Amaya got a pillow pet and card form a "fixator friend" Caelan. She loves it! She's going to bring it along tomorrow to cushion her hip especially on her way home.
Cuddling with Lidie at the beach.
Josh and the girls at San Elijio.
Our little surfer.
Lidie stood while Josh helped her balance.
Amaya loved surfing. It was her first attempt and she got up four times! 
Our sweet girls. These sisters love each other. Each is worried about the other for tomorrow. 
The girls excitedly opening their mail.
Enjoying her ritual, a Big Mac before surgery day. Josh substituted the meat for a veggie patty.
A sweet picture Amaya's cousins Daniel, Lilly, and Bobby sent her. Thanks tia Lore and uncle Robert. 

August 5, 2013

Chocolate pudding

    Saturday night when Josh was helping Amaya to go to bed she started talking to him about her fears about her upcoming surgery. She told him about the stuff she's afraid of, dreading and the bad things about it. Josh talked her through it all. I was asleep with Lidie in her room. She caught a cold that day and woke me up very early. And I wanted to help her have a good night and give her her inhaler as needed throughout the night. So I was asleep when Josh and Amaya talked, but was glad that she opened up to him and he was there to talk her through it all.
    Amaya told Josh that she's really dreading the IV. She's never been a fan of them. By now she knows what they will feel like and what to expect, but that doesn't seem to calm her nerves. Amaya told Josh that she's afraid and about how bad it was to have another surgery. He helped her remember all the good things she has and all the good about her situation. For example that her surgeries have all been successful, that she hasn't had any major complications, that she's made new friends, that she's got such a great surgeon, etc. He also reminded her to talk to him or I when she has those thoughts so that she doesn't hold them inside. So far she's doing good with that. But, we've noticed that she's being a bit sassy with us and with Lidie.
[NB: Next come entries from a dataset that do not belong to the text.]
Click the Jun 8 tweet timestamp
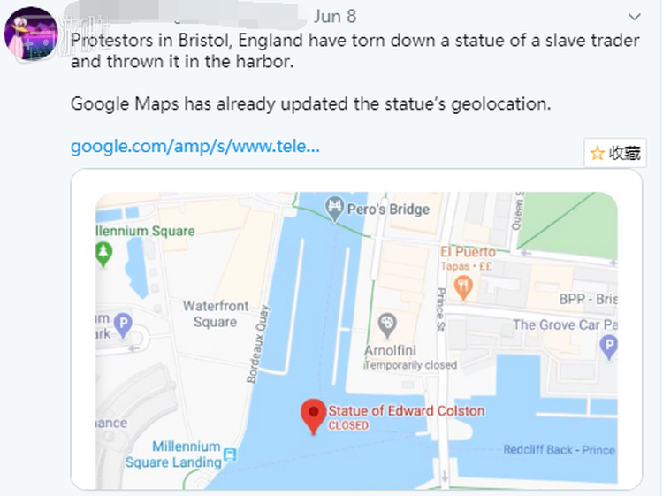Viewport: 663px width, 496px height. pos(334,17)
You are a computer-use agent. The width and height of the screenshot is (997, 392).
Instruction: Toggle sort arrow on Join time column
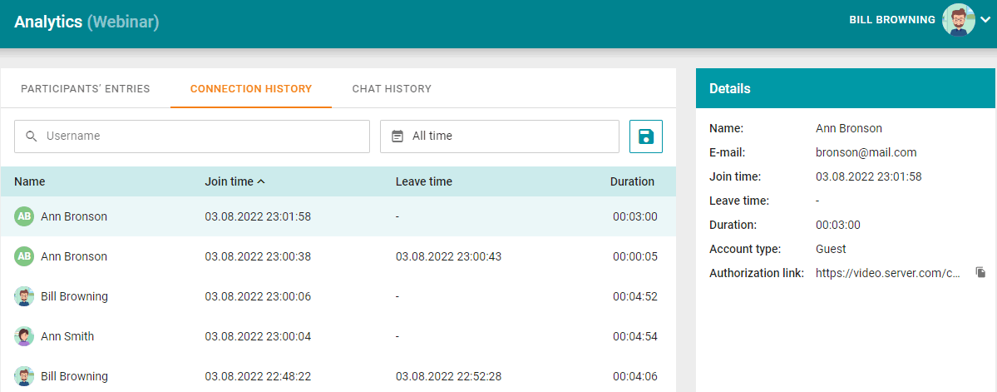pos(261,181)
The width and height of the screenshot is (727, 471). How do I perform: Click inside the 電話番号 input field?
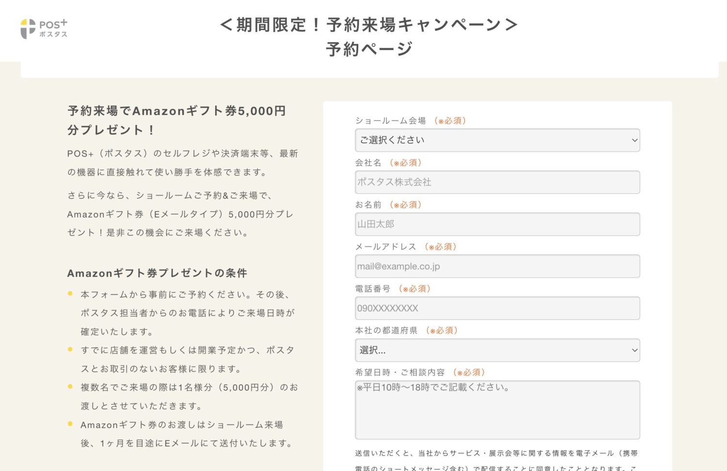pyautogui.click(x=497, y=308)
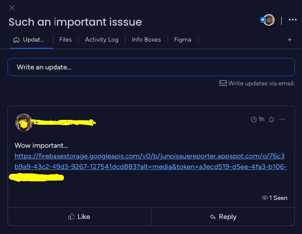Open the subscriber avatar in the header
302x234 pixels.
click(x=269, y=20)
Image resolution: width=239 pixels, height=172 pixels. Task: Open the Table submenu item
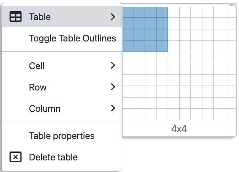[62, 16]
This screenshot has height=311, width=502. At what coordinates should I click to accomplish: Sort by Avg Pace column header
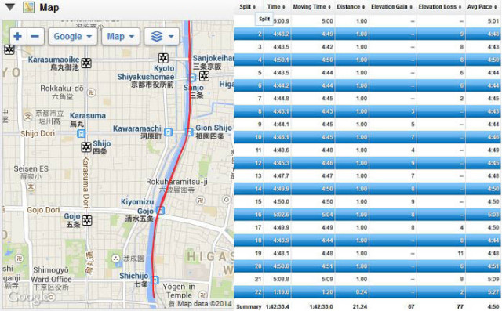pos(482,7)
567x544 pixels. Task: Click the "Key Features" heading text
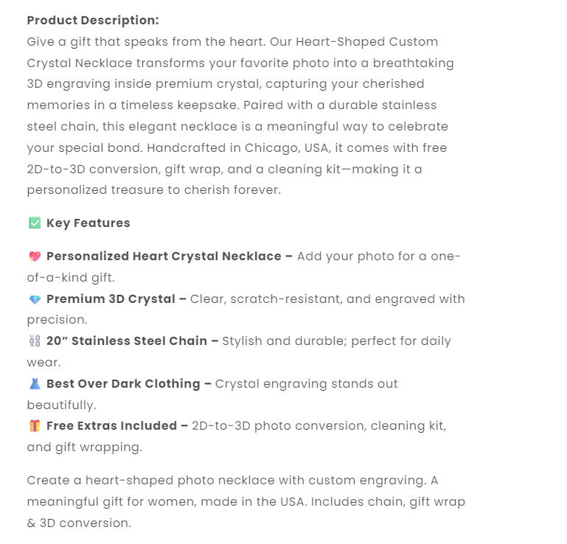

Josh reminded her that when she's stressed she tends to take it out on people, but it isn't fair. Especially to Lidie who doesn't quite understand all that yet and who also has stress and fear with each surgery. Josh had Amaya think of a treat to enjoy in the mean time to keep her distracted and thinking positively. She chose chocolate pudding cups. That makes me smile.
    Yesterday we went out and bought some chocolate pudding. And first thing this morning I caught her sneaking a cup. She had already had some toast, so I didn't scold her. Rather just reminded her that they're hers to enjoy and share with her sister. We got some to share, but Amaya thinks we might be needing more.
   I've also been dealing with a bit of stress and emotions with the upcoming surgery. I called last week to follow up with the referral to make sure that everything was in place for the fifteenth. As of Friday the paper work hasn't been submitted to Amaya's primary doctor or processed. I'll be following up on that this week to make sure its all taken care of. Wish me luck with all the referral, calls, emails and paperwork. Thank goodness we have Marilou on our side, she's been working to help track down the paper work and get it taken care of. I also feel a lot of pain and sadness; seeing Amaya dealing with fear and pain is heartbreaking. That's one of the reasons I decided to write this post today; to vent out my feelings and process it all in my own way. Sharing it with family and friends who care about us helps comfort me. So thank you all. Thank you for your continued support, love, kind words, and messages. They mean the world to us.

July 30, 2013

What's today?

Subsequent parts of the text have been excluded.